Se consideri tutti questi fattori nel loro insieme — oltre all’espansione della Cina e all’effettivo aumento delle sue esportazioni grazie a prezzi bassi sui mercati esteri e a settori industriali fortemente sovvenzionati — ottieni un contenimento delle pressioni inflazionistiche. Pertanto, non ravvisiamo un rischio elevato di un’impennata dell’inflazione e riteniamo che le banche centrali ne siano consapevoli e stiano agendo con cautela.

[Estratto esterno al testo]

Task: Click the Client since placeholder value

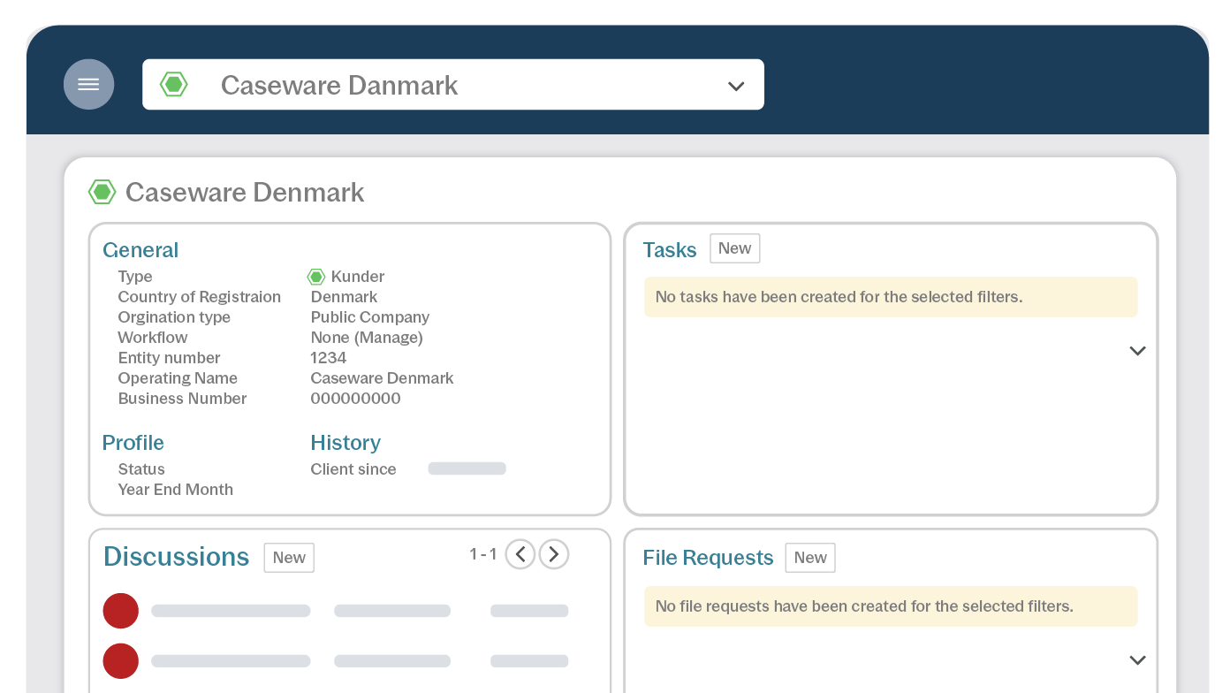Action: coord(467,469)
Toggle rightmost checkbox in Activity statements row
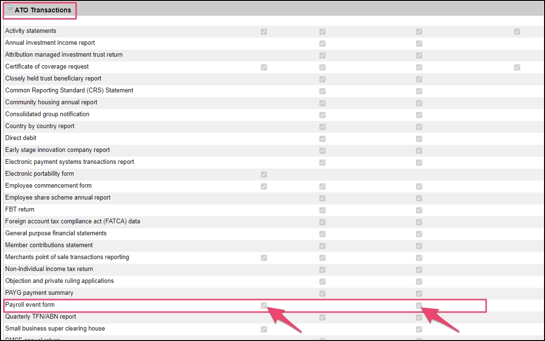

Lusso e auto restano le migliori occasioni di investimento in Europa
Karen Gilchrist: Infine, passiamo all’Europa e alle opportunità che potrebbe offrire. Quali sono le tue aspettative?
Mike Coop: I mercati europei hanno avuto, francamente, un ruolo secondario rispetto a quanto sta accadendo dal punto di vista del settore dell’IA a livello globale. A livello locale, il tema principale è stato l’aumento della spesa per la difesa, soprattutto da parte della Germania, ma più in generale si tratta di come tutti i paesi intendano incrementare la propria spesa, delle modalità con cui ciò avverrà, di cosa finiranno per acquistare e di chi ne sarà il produttore. Si tratta quindi di un processo in corso, ma a lungo termine e che varia leggermente da azienda ad azienda. Tuttavia, ci si aspetta che ciò comporti alcuni benefici in termini di crescita.
Ritenevamo che i mercati europei fossero piuttosto sopravvalutati, pertanto non individuavamo molte opportunità interessanti. Riteniamo che i mercati emergenti rappresentino in realtà un’opzione migliore. Tuttavia, alcuni titoli di alta qualità nel settore del lusso e alcune società automobilistiche ci sembrano interessanti. Questi comparti hanno subito forti vendite, a causa della concorrenza più aggressiva delle società cinesi nel settore dell’auto e delle maggiori difficoltà incontrate in Cina da alcuni marchi di lusso. Fattori, questi, che a nostro avviso sono stati sopravvalutati. Sulla base di queste considerazioni, abbiamo quindi aperto delle nuove posizioni in portafoglio.
Per molto tempo abbiamo ritenuto che anche il mercato britannico fosse sottovalutato. Riteniamo, però, che nel corso del tempo abbia subito una rivalutazione discreta. Le operazioni di M&A sono proseguite. Il mercato offre un mix settoriale diverso. Tuttavia, riteniamo che non sia più così attraente come lo era forse tre o cinque anni fa. Pertanto, per noi l’Europa non rappresenta un’area ricca di opportunità; si tratta piuttosto di un contesto in cui bisogna essere piuttosto selettivi.